Incident tracking is an important part of any vendor management program. The benefits of incident tracking include:

  • Increased visibility into vendor behavior. Have employees been grumbling about a vendor or is a department manager asking questions about a vendor’s performance? When vendor incidents are tracked, it’s easy to uncover trends and identify vendors with consistent performance issues. That awareness lets your financial institution take action to address the problem.
  • Promote vendor accountability. It’s one thing to tell a vendor that item posting times have been slow lately or that customer service has been rude or nonresponsive. It’s another thing entirely to back that claim up with specific dates and incidents. A vendor will have a hard time denying a problem exists if you have a log to back up your argument.
  • Better enforce SLAs. You can’t enforce an SLA if you can’t prove that a vendor isn’t delivering. Incident tracking helps measure vendor performance, giving you the ammunition you need to request credits or other financial penalties and deter future problems.
  • Negotiate more favorable renewals. When it comes time to renegotiate a contract, incident tracking can give you leverage to negotiate better contract terms. The vendor will know you are paying attention and that there are issues that may give you reservations about renewing.

Best Practices for Incident Tracking

Incident tracking is an effective tool, but only if handled properly.
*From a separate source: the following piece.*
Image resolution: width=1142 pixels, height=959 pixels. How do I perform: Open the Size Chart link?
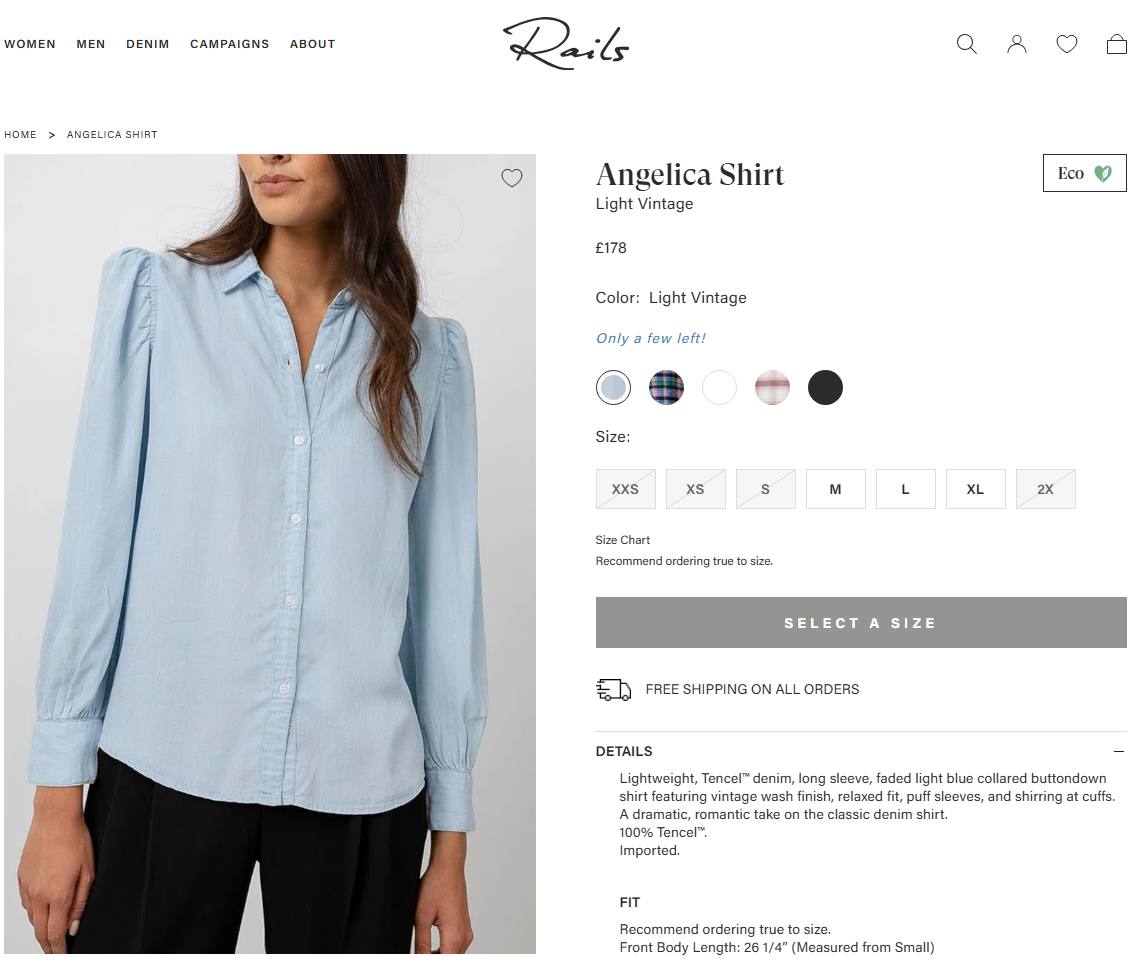623,540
Make sure you’re following best practices:

  1. Centralize incident tracking reporting. Individual spreadsheets tracking every vendor and its incidents are impractical for an FI with many critical vendors. Make sure you have a centralized repository for incident reporting. This way you’ll have all the data you need in one place.
  2. Train staff to recognize and report incidents. If a vendor incident occurs and no one recorded it, did it really happen? Make sure employees are able to recognize vendor incidents and are encouraged and empowered to log them.
  3. Review incidents periodically for trends. The real value in an incident log is the insights and observations from looking at the incidents holistically. Where are problems occurring? Are they unique to specific departments, business lines, or vendors? Is the problem trending worse or better? Recognizing a problem is the first step in solving it.
  4. Review a vendor’s incidents before any contract renewal discussion. Don’t renew a vendor contract without reviewing the vendor’s incident log. Not only will it help you decide if it’s a third-party relationship you want to continue, but it will also let you know if new provisions need to be added to the SLA to improve performance. It’s an essential part of contract management.
  5. Integrate incident tracking into your vendor management program. When incident tracking is integrated into vendor management, it makes it easier to remember to log incidents, regularly review incidents, and use incident-related data in vendor risk assessments and contract negotiations.

Incident tracking and oversight capabilities give your institution a tighter handle on any activity in its contract portfolios.